Aposentadoria? – Diferente de Appel e Stein, a saída de Carlos Takahashi do comando da BB DTVM causou menor surpresa para o mercado. A asset do Banco do Brasil não costuma manter o mesmo presidente por muito tempo. Com o executivo ocorreu uma exceção, pois ele permaneceu seis anos como presidente da asset. “Acho que fui o presidente mais longevo da BB DTVM”, diz Takahashi. Sua saída coincidiu com o pedido de aposentadoria. Ele construiu uma carreira de 40 anos no Banco do Brasil e já reunia as condições para a aposentadoria. Mas engana-se quem pensa que o executivo vai se afastar da indústria de assets para descansar.
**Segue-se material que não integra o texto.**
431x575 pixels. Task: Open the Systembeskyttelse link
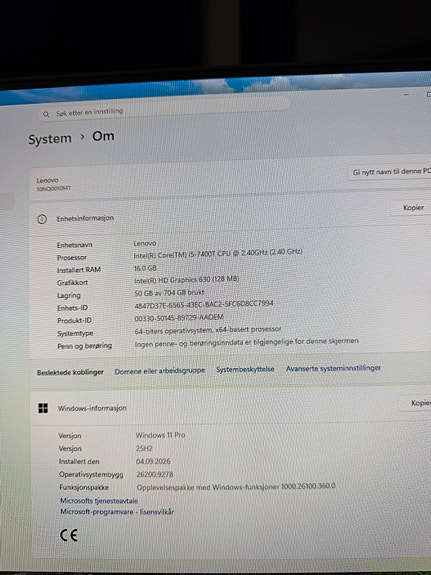click(245, 369)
Durante o período de quarentena, Takahashi continua bem ativo como membro do conselho do Banco Votorantim. “Conversei com a direção do BB e eles me pediram para atuar junto ao conselho do Banco Votorantim, com o papel de um conselheiro mais ativista”, diz o executivo. Os planos de Takahashi, porém, não páram por aí. Ele pretende voltar para o mercado de assets, aproveitando sua experiência junto aos institucionais. “Estou olhando para novos projetos, principalmente de instituições que estão em processo de reestruturação. Há projetos muito interessantes que podem representar novos desafios em minha carreira”, diz Takahashi.

Itaú – Outra mudança importante no mercado foi a saída de Gustavo Murgel, que foi o head da asset entre 2012 e 2015. A saída do executivo também não gerou grande surpresa para os consultores, pois o Itaú tem realizado uma série de mudanças no comando da gestora. Aliás, toda a área de gestão de recursos e serviços financeiros trocou de comando no ano passado, com a saída de Alfredo Setúbal rumo à Itausa – holding do grupo. Com isso, as áreas de asset, private e serviços financeiros foram agrupadas em uma nova área denominada WMS, que ficou no guarda-chuva da nova diretoria geral de atacado (DGA), comandada por Cândido Bracher. A área de WMS (Wealth Management Services) ficou sob o comando de Flávio Souza.Gustavo Murgel chegou a ser confirmado como CEO da asset na nova estrutura, mas durou poucos meses. No final do ano, o Itaú comunicou sua saída, para dar lugar a uma nova estrutura com dois co-heads, Marcelo Siniscalchi e Fernando Beyruti.

Bradesco – Não se pode dizer que a mudança na Bradesco Asset Management entra na mesma tendência de mudança de comando de outras importantes assets do mercado. A saída de Joaquim Levy, no final de 2014, foi um fato gerado por uma motivação maior, quando ele foi chamado para se tornar Ministro da Fazenda do segundo mandato da presidente Dilma Rousseff. Um fato, porém, que chama a atenção, é que não houve uma contratação de outro executivo do mercado para substituí-lo. Reinaldo Le Grazie que assumiu o comando da Bram no lugar de Levy é um reconhecido executivo, porém, com um perfil notadamente de gestor de renda fixa. Com a compra do HSBC surge a expectativa de como será realizada a incorporação das assets e quem comandará todo esse processo.